» Text provided:
In the United States House of Representatives, Bethlehem is part of Georgia's 10th congressional district. For representation in the state government, the town is part of the Georgia State Senate's 47th district, and the 116th district for the Georgia House of Representatives.

==Education==
Public education for students in Bethlehem is administrated by Barrow County Schools. Bethlehem is part of the Apalachee cluster and is served by Bethlehem Elementary School, Haymon-Morris Middle School, and Apalachee High School. High school students in Bethlehem are also able to apply to attend two college preparatory schools in Barrow County, Sims Academy of Innovation & Technology or the Barrow Arts & Sciences Academy. Snodon Preparatory School was located in Bethlehem until its closure in 2019, and served students from grades 9–12. Following its closure, students in Bethlehem have the option to attend a charter school in Athens known as Foothills Education Charter High School on lottery basis. Bethlehem Christian Academy is a private school located in Bethlehem that serves Pre-K through 12th grade.

» Aim of the task:
Please echo the full passage about Bethlehem's representation and schools, word for word. The entries that follow are separate from the passage on Bethlehem.

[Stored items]
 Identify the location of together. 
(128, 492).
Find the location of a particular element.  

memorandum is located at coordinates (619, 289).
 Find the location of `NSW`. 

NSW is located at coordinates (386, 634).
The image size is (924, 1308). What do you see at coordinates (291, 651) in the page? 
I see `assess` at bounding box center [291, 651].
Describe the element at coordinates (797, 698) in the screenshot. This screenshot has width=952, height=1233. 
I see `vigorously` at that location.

» Written solution:
In the United States House of Representatives, Bethlehem is part of Georgia's 10th congressional district. For representation in the state government, the town is part of the Georgia State Senate's 47th district, and the 116th district for the Georgia House of Representatives.

==Education==
Public education for students in Bethlehem is administrated by Barrow County Schools. Bethlehem is part of the Apalachee cluster and is served by Bethlehem Elementary School, Haymon-Morris Middle School, and Apalachee High School. High school students in Bethlehem are also able to apply to attend two college preparatory schools in Barrow County, Sims Academy of Innovation & Technology or the Barrow Arts & Sciences Academy. Snodon Preparatory School was located in Bethlehem until its closure in 2019, and served students from grades 9–12. Following its closure, students in Bethlehem have the option to attend a charter school in Athens known as Foothills Education Charter High School on lottery basis. Bethlehem Christian Academy is a private school located in Bethlehem that serves Pre-K through 12th grade.